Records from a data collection
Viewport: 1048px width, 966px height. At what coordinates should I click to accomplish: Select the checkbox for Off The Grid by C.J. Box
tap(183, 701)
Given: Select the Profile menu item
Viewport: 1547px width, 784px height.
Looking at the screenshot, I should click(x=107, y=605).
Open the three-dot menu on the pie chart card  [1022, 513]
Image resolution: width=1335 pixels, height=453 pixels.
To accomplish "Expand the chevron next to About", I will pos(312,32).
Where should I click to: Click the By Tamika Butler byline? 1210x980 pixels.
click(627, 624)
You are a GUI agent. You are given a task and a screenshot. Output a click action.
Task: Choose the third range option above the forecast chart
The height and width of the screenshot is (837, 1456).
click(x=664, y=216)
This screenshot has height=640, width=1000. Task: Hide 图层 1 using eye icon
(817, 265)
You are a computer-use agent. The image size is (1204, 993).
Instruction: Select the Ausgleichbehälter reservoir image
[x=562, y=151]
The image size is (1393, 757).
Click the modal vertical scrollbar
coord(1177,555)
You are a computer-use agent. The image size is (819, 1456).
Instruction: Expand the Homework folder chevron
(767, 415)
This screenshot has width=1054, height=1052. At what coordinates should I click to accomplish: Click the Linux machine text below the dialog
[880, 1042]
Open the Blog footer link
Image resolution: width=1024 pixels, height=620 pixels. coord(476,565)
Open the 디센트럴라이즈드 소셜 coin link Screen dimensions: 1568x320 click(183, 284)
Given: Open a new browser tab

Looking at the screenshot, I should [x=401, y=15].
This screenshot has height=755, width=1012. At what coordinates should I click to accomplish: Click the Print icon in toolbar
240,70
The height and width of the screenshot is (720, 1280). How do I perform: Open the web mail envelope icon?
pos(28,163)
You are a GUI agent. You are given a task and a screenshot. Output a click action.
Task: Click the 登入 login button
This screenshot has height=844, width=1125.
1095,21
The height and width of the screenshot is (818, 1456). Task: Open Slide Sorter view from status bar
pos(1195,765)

**ASSIGNMENT**
Your task is to transcribe each record faithfully and in full.

**ANSWER FOR THIS EXERCISE**
Viewport: 1048px width, 966px height. At what coordinates should I click to accomplish: Select the checkbox for Off The Grid by C.J. Box
tap(183, 701)
Given: Select the Profile menu item
Viewport: 1547px width, 784px height.
Looking at the screenshot, I should click(x=107, y=605).
Open the three-dot menu on the pie chart card  [1022, 513]
Image resolution: width=1335 pixels, height=453 pixels.
To accomplish "Expand the chevron next to About", I will pos(312,32).
Where should I click to: Click the By Tamika Butler byline? 1210x980 pixels.
click(627, 624)
You are a GUI agent. You are given a task and a screenshot. Output a click action.
Task: Choose the third range option above the forecast chart
The height and width of the screenshot is (837, 1456).
click(x=664, y=216)
This screenshot has height=640, width=1000. Task: Hide 图层 1 using eye icon
(817, 265)
You are a computer-use agent. The image size is (1204, 993).
Instruction: Select the Ausgleichbehälter reservoir image
[x=562, y=151]
The image size is (1393, 757).
Click the modal vertical scrollbar
coord(1177,555)
You are a computer-use agent. The image size is (819, 1456).
Instruction: Expand the Homework folder chevron
(767, 415)
This screenshot has width=1054, height=1052. At what coordinates should I click to accomplish: Click the Linux machine text below the dialog
[880, 1042]
Open the Blog footer link
Image resolution: width=1024 pixels, height=620 pixels. coord(476,565)
Open the 디센트럴라이즈드 소셜 coin link Screen dimensions: 1568x320 click(183, 284)
Given: Open a new browser tab

Looking at the screenshot, I should [x=401, y=15].
This screenshot has height=755, width=1012. At what coordinates should I click to accomplish: Click the Print icon in toolbar
240,70
The height and width of the screenshot is (720, 1280). How do I perform: Open the web mail envelope icon?
pos(28,163)
You are a GUI agent. You are given a task and a screenshot. Output a click action.
Task: Click the 登入 login button
This screenshot has height=844, width=1125.
1095,21
The height and width of the screenshot is (818, 1456). Task: Open Slide Sorter view from status bar
pos(1195,765)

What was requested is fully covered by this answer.